Пушкин сердито нахмурился:
– Вы дьявол, с вами ни об чём серьёзном нельзя говорить.
– Только это вы и желали мне доказать своей восторженной речью, посвящённой талантам Семёновой?
– Нет, я желал доказать, что наша публика своей холодностью, слишком похожей на вашу, исправно губит театр. Если в половине седьмого одни и те же лица являются из казарм и совета занять первые ряды абонированных кресел и лож, то для них это более условный этикет, чем приятное отдохновенье.

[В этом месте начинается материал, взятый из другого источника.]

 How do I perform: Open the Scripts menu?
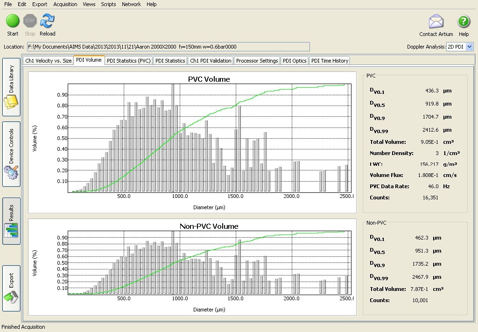click(108, 4)
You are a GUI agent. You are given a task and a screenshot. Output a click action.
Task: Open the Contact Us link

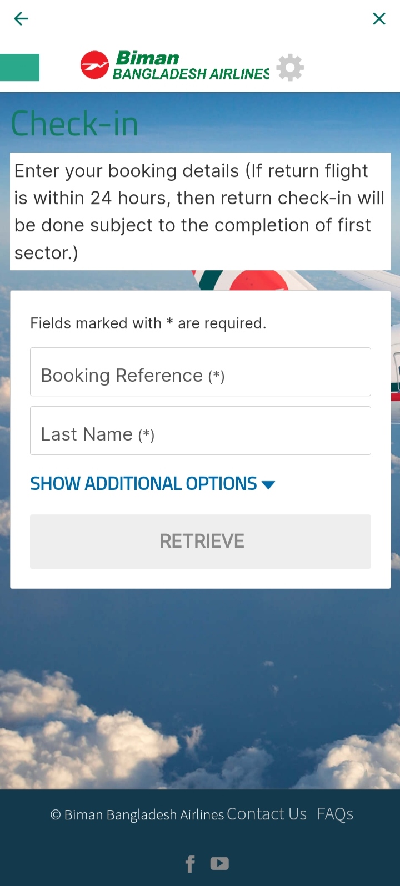pyautogui.click(x=267, y=814)

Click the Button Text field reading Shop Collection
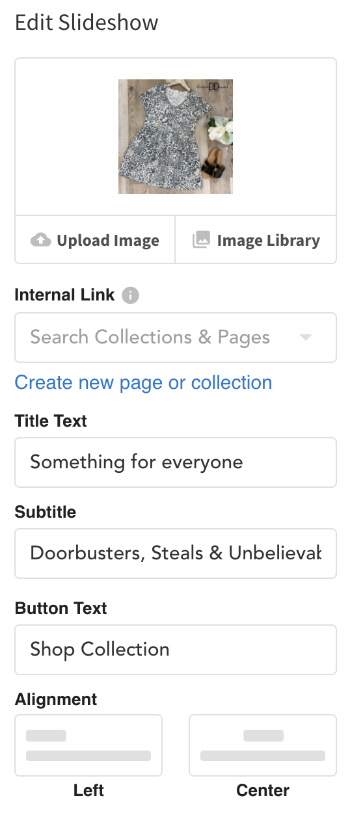[176, 650]
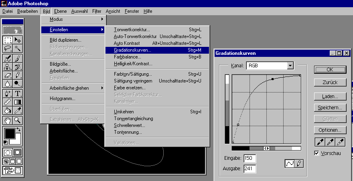This screenshot has width=353, height=181.
Task: Open the Filter menu
Action: pos(97,11)
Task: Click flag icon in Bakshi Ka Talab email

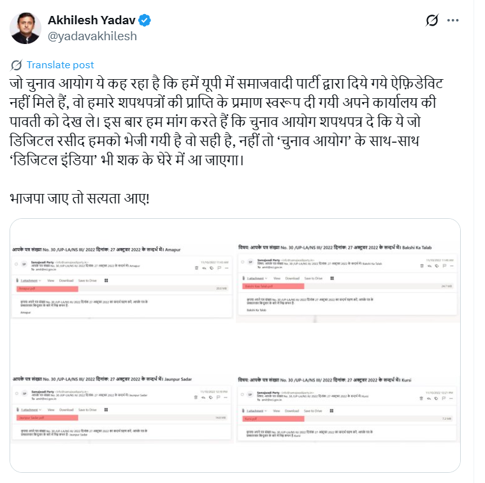Action: pos(444,265)
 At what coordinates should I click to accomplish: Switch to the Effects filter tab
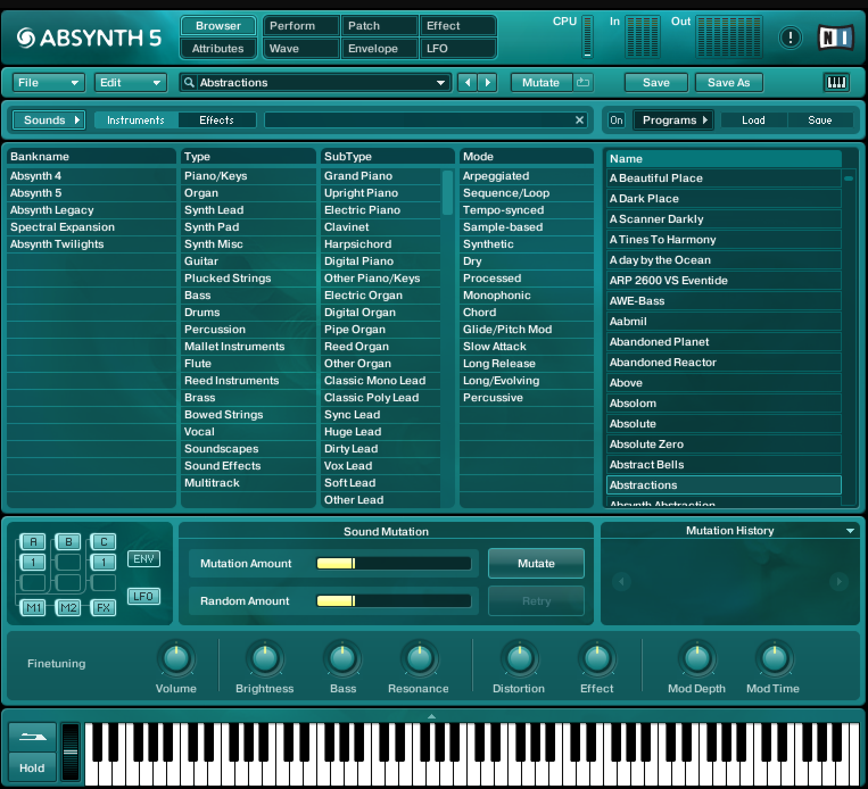(x=217, y=120)
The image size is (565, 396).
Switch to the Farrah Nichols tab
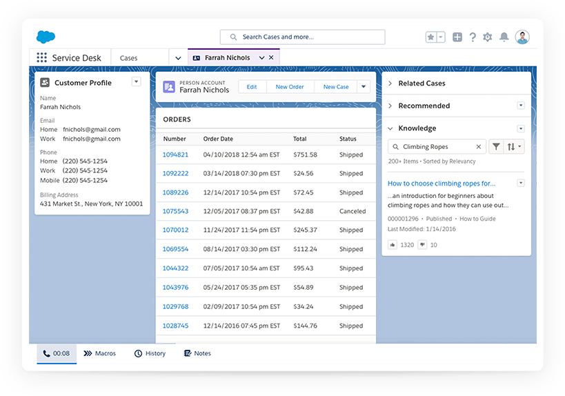(227, 58)
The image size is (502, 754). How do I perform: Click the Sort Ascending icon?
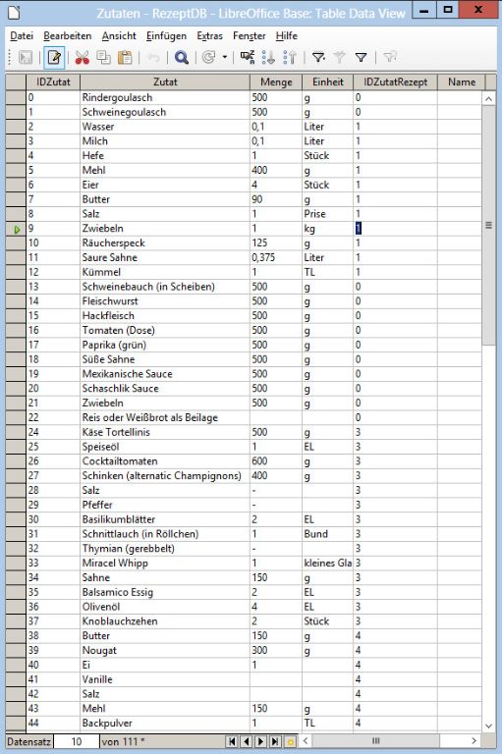tap(268, 58)
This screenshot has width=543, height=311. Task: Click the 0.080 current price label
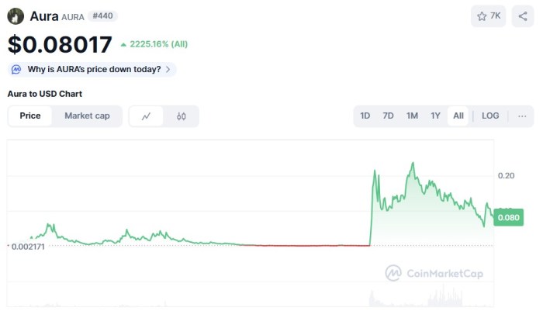[x=508, y=218]
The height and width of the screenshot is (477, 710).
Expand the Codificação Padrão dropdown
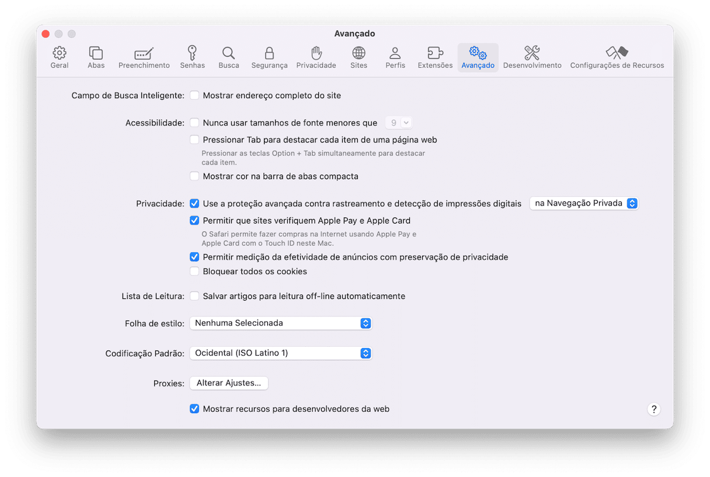(x=281, y=353)
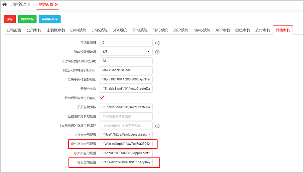Toggle 开启银联自助签约查询 checkbox
Viewport: 304px width, 173px height.
(x=102, y=98)
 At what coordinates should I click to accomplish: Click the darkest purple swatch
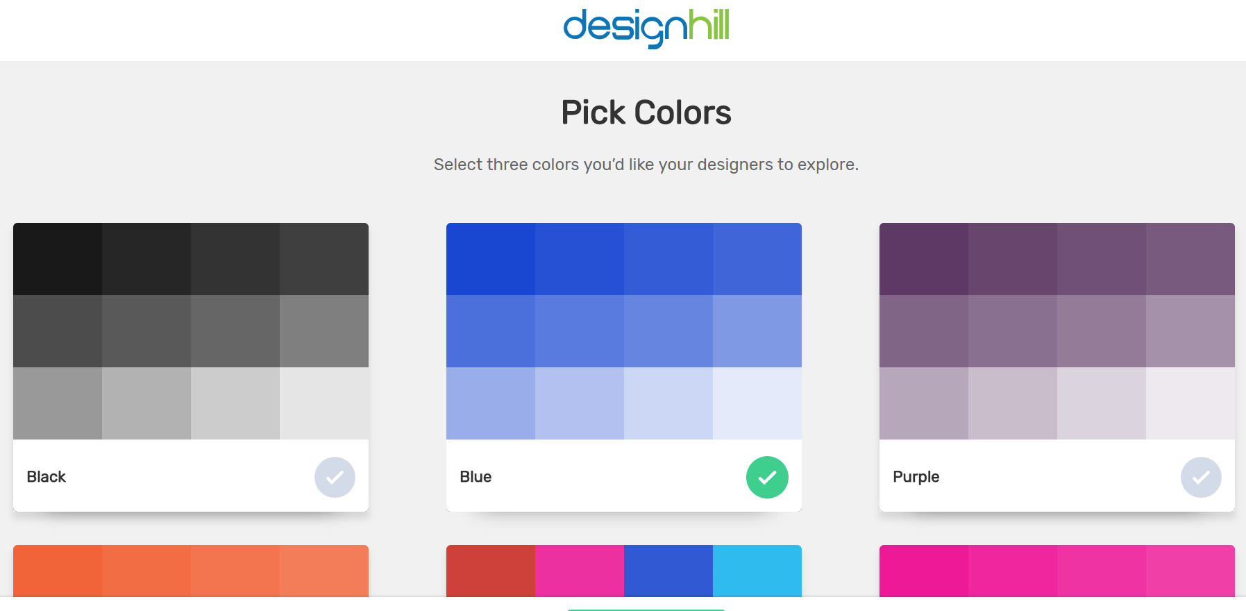[924, 259]
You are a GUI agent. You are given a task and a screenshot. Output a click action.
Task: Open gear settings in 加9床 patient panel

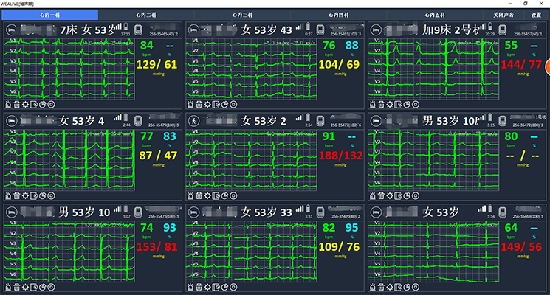391,105
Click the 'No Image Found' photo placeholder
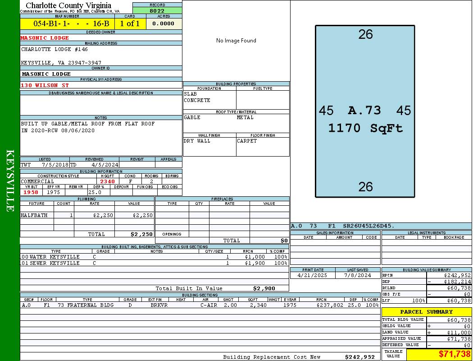Image resolution: width=473 pixels, height=361 pixels. click(236, 41)
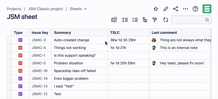Click inside the search field
The image size is (218, 99).
click(191, 20)
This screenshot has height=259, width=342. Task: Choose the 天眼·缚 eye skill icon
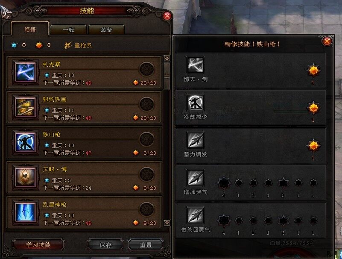click(x=26, y=177)
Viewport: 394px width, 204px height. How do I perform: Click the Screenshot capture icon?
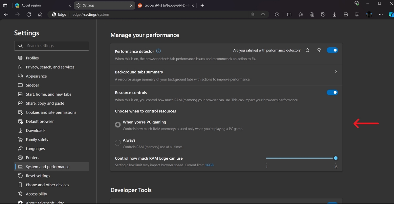pos(357,14)
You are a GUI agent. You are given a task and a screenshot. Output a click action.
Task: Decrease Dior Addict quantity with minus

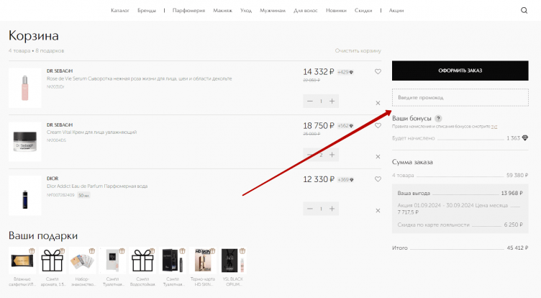(x=310, y=208)
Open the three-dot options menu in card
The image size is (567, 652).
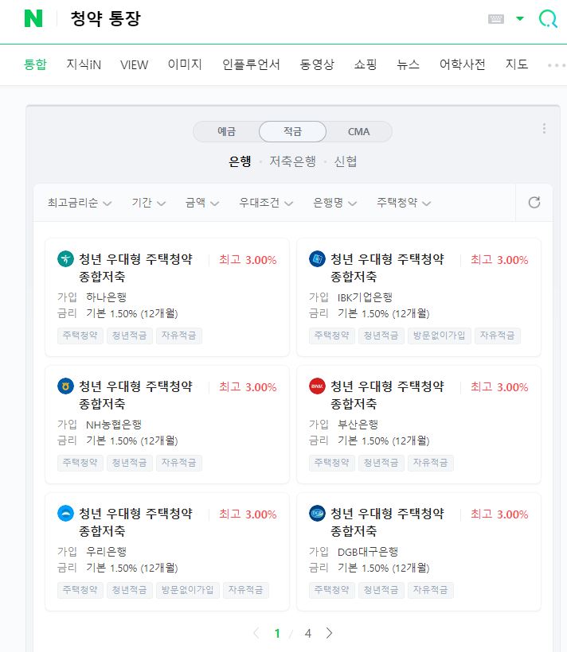544,129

– Позвольте вам возразить: театр, разумеется, не этикет, однако театр и не приятный отдых для публики, вовсе нет. В городах эллинов посещение театра почиталось обязательным для всякого гражданина, там театр служил воспитанию граждан, он был для них источником просвещения. Так вот, я вас спрошу: не доказывает ли это ежевечернее появление в театре одних и тех же лиц из казарм и советов желание нашей публики просветиться? Не настало ли и для нас то блаженное время, когда театр может воздействовать на умы граждан и воспитывать их?
Пушкин негодовал:
– Просвещение! Воспитание! Но сии великие малые люди нашего пошлого времени, носящие на лице своём однообразную печать скуки, спеси, глупости и житейских забот, неразлучные с образом их вседневных занятий…
Он решительно перебил:
– Позвольте, на том углу, едва ли не ближе, вы с тем же пламенем уверяли меня под присягой, что они слишком глубокомысленны и замучены судьбами Европы и даже Отечества.